Action item:
After locating the line containing "Task: Click reorder" in the entries below, please write out that line and the rest through the end exactly. Omit pictures.

Entries supplied:
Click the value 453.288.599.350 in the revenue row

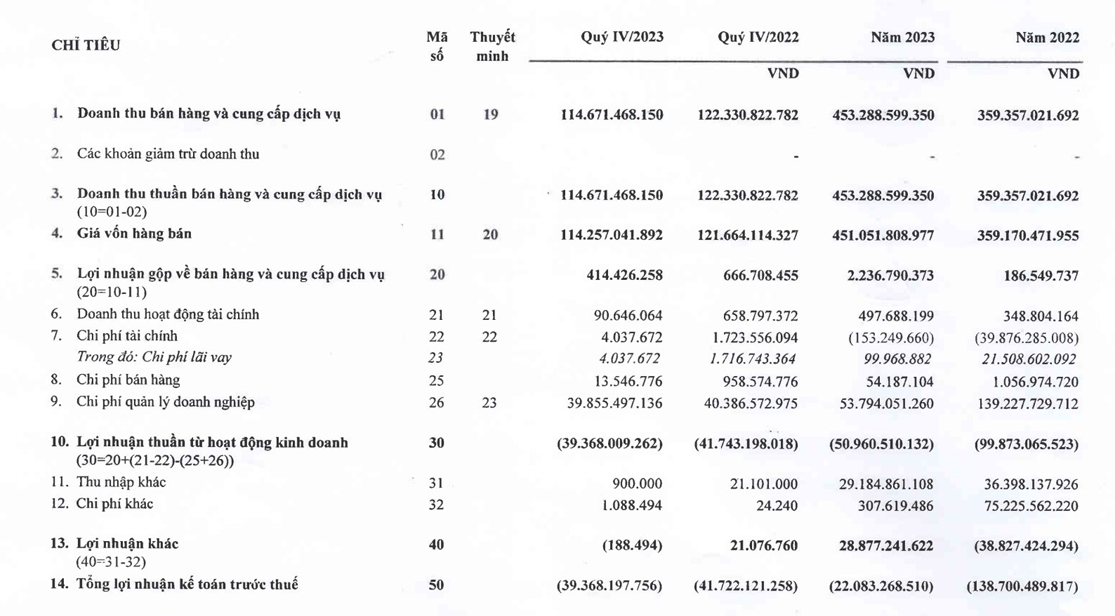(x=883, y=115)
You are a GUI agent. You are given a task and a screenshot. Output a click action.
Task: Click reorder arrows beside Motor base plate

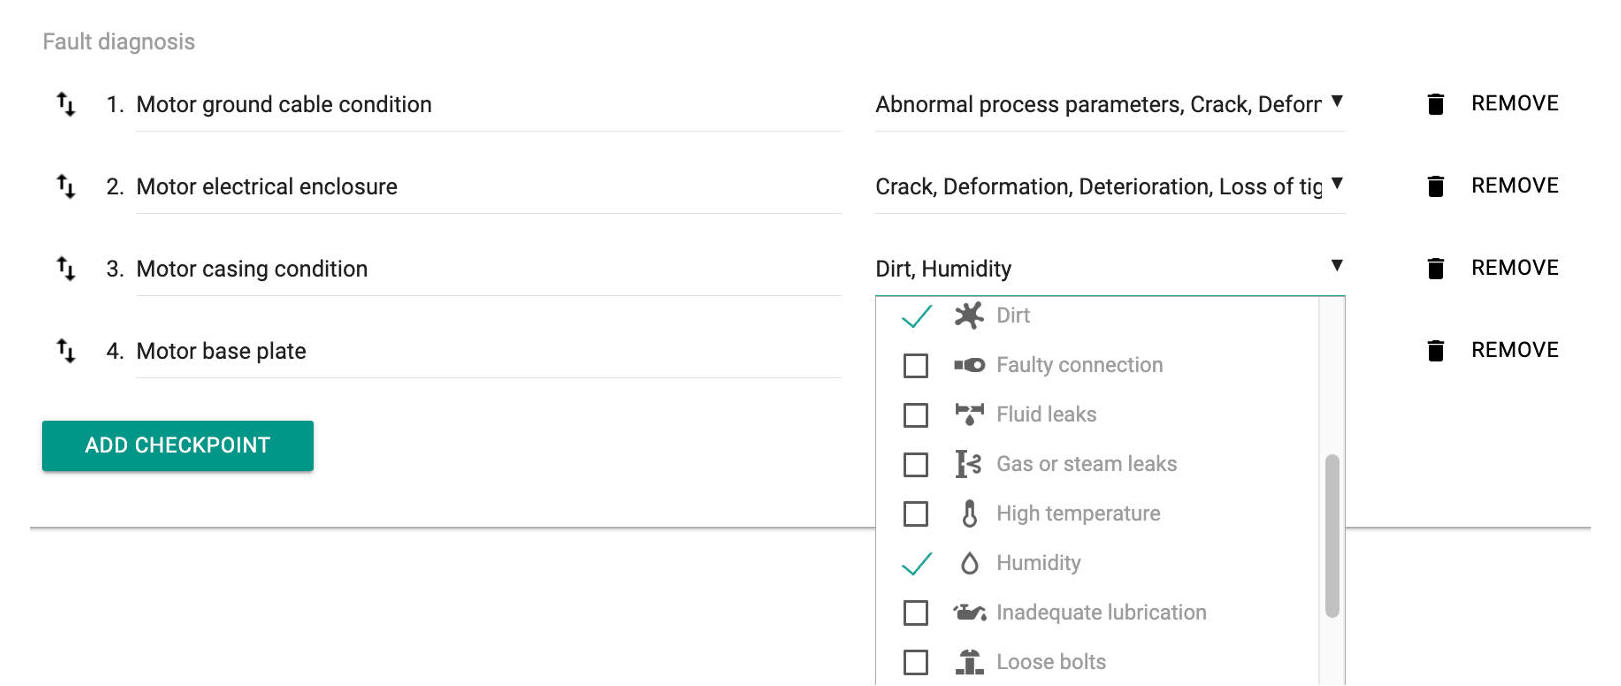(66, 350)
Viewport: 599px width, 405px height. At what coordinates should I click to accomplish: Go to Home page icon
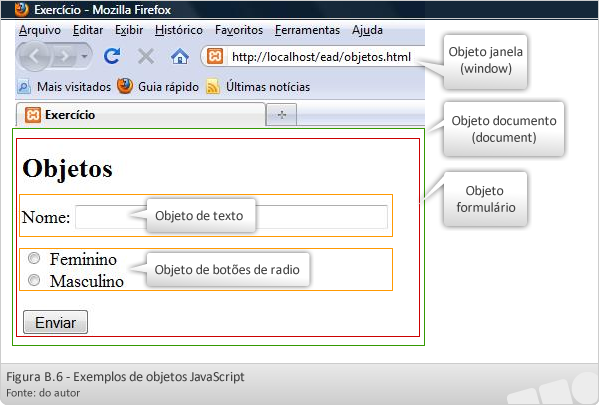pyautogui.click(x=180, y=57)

Task solution:
Task: Click reorder arrows beside Motor base plate

(66, 350)
Viewport: 599px width, 405px height. At what coordinates should I click to accomplish: Go to Home page icon
pyautogui.click(x=180, y=57)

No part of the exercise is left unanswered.